If the city Human Resources Administration continues with plans to require all but the most severely disabled recipients to take workfare assignments, costs will rise by a half billion dollars in 2000 and to $601 million by 2002.
Since 1995, Giuliani has cut the welfare rolls by 253,000, largely by forcing people off the dole who won’t or can’t take workfare jobs. But even though the city is expected to shed an additional 100,000 welfare slots over the next several years, those savings will be drowned by the cost of new workfare programs.
“Everybody on welfare, even the people who have workfare jobs, still gets their check,” says IBO analyst Paul Lopatto, one of the report’s authors. “The ones who have the workfare assignments also need to receive training, placement services and child care services. It adds up to additional cost.”

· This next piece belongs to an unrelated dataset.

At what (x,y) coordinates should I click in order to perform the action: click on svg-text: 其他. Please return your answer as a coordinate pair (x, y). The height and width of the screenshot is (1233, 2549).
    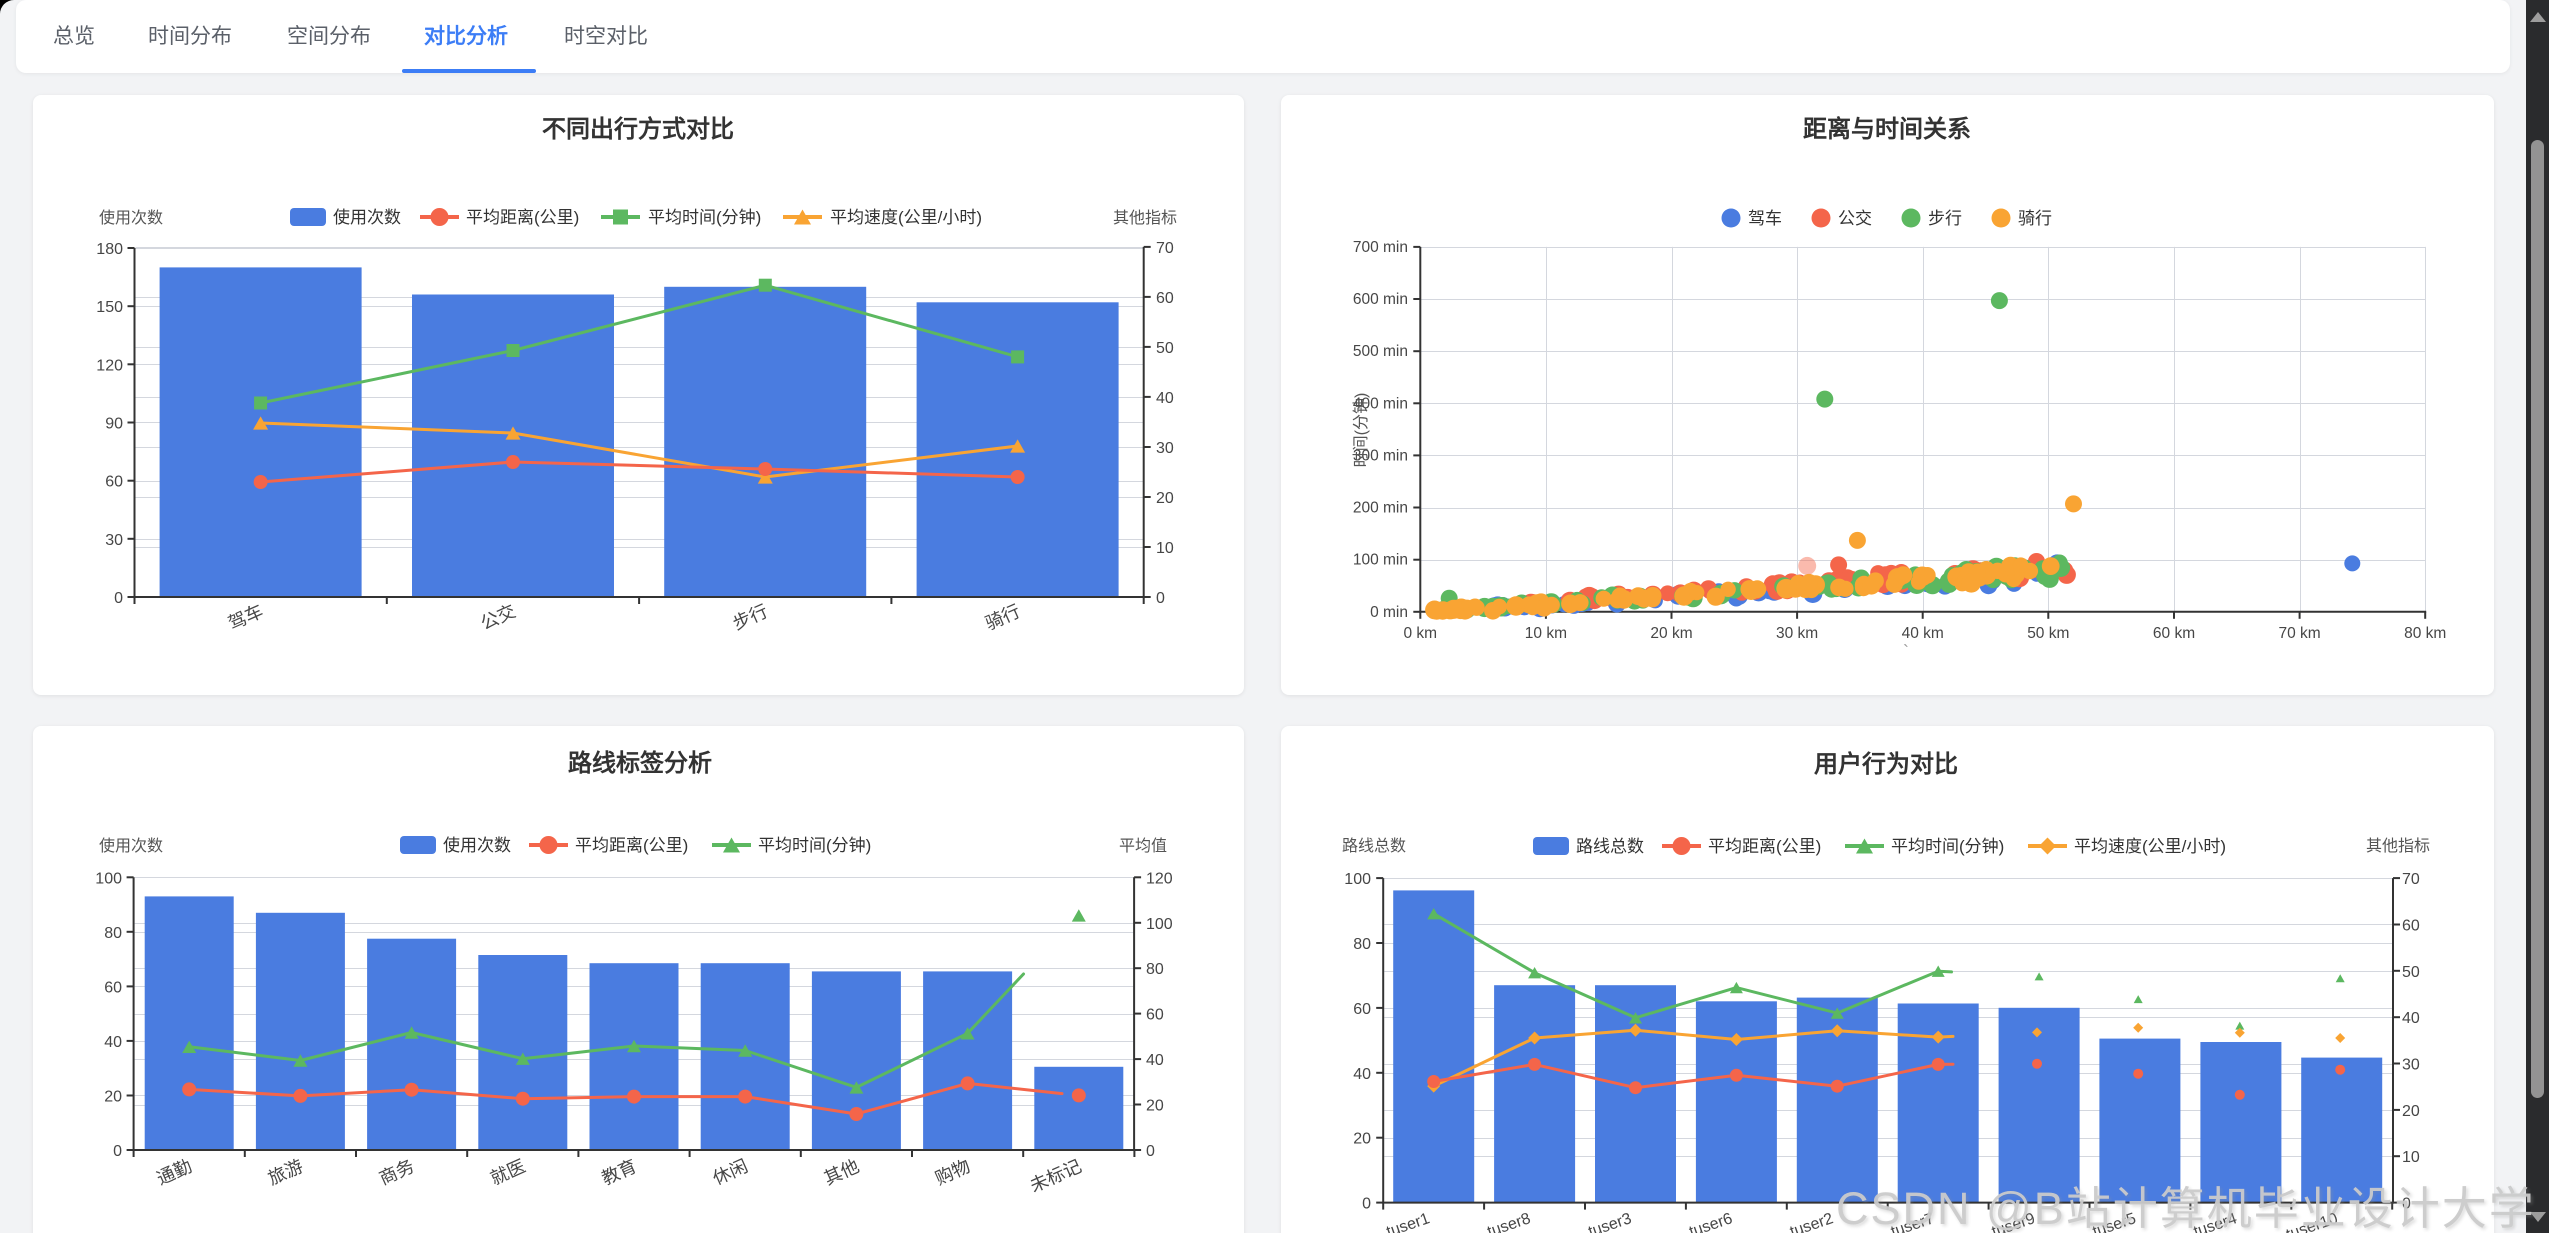
    Looking at the image, I should click on (842, 1172).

The cash crunch will be especially tough in 2002, when some 50,000 people are expected to lose the federal share of their welfare benefits under the federal five-year lifetime limits. The state and city have agreed to create a Safety Net Assistance program to help ease the welfare refugees into the workplace. This will tack an additional $124 million onto the city’s budget.
In October, city welfare boss Jason Turner released the results of a phone poll of 126 former public assistance recipients, which showed that only a third had failed to find some kind of job. But the survey’s minuscule sample size and phone-it-in methodology elicited jeers from welfare advocates.